__ENTRIES SHOWN__.
↓

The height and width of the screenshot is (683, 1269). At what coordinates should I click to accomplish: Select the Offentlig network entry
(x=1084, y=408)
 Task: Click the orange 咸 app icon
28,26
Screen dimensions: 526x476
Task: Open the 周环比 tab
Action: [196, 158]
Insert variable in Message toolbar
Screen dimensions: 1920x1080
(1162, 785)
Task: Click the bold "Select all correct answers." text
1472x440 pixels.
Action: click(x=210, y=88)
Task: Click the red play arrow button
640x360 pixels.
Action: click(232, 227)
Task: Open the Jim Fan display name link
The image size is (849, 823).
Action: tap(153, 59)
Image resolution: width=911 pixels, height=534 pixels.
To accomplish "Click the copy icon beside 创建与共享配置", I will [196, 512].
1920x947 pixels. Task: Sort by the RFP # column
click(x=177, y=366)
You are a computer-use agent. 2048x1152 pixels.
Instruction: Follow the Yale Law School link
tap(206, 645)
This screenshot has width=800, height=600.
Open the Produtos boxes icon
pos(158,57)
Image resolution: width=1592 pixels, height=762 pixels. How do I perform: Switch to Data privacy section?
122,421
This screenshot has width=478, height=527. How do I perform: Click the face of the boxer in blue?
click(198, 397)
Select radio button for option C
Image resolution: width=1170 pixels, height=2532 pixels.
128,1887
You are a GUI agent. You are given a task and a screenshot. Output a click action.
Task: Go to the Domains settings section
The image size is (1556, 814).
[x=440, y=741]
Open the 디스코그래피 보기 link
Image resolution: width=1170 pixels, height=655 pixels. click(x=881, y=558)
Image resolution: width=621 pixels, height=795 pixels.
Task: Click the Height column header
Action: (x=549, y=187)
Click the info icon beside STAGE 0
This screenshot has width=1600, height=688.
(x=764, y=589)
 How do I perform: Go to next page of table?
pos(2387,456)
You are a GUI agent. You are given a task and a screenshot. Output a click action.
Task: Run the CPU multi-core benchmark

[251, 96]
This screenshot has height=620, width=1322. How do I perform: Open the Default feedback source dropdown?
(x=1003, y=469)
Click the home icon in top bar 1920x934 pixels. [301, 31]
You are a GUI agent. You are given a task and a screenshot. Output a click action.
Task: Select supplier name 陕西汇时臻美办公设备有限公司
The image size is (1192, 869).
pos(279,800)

↑

__WHAT THE TASK REQUIRES__. Begin at the line of the records that contains "Task: Click the red play arrow button" and stop after the line that contains "pos(2387,456)". Write out only those lines again, substituting "hyperlink" for "link" and leaving everything else unchanged.

__RESULT OF THIS TASK__.
Task: Click the red play arrow button
640x360 pixels.
Action: click(232, 227)
Task: Open the Jim Fan display name hyperlink
The image size is (849, 823).
Action: tap(153, 59)
Image resolution: width=911 pixels, height=534 pixels.
To accomplish "Click the copy icon beside 创建与共享配置", I will [196, 512].
1920x947 pixels. Task: Sort by the RFP # column
click(x=177, y=366)
You are a computer-use agent. 2048x1152 pixels.
Instruction: Follow the Yale Law School hyperlink
tap(206, 645)
This screenshot has width=800, height=600.
Open the Produtos boxes icon
pos(158,57)
Image resolution: width=1592 pixels, height=762 pixels. How do I perform: Switch to Data privacy section?
122,421
This screenshot has width=478, height=527. How do I perform: Click the face of the boxer in blue?
click(198, 397)
Select radio button for option C
Image resolution: width=1170 pixels, height=2532 pixels.
128,1887
You are a GUI agent. You are given a task and a screenshot. Output a click action.
Task: Go to the Domains settings section
The image size is (1556, 814).
[x=440, y=741]
Open the 디스코그래피 보기 hyperlink
Image resolution: width=1170 pixels, height=655 pixels. click(x=881, y=558)
Image resolution: width=621 pixels, height=795 pixels.
Task: Click the Height column header
Action: (x=549, y=187)
Click the info icon beside STAGE 0
This screenshot has width=1600, height=688.
(x=764, y=589)
 How do I perform: Go to next page of table?
pos(2387,456)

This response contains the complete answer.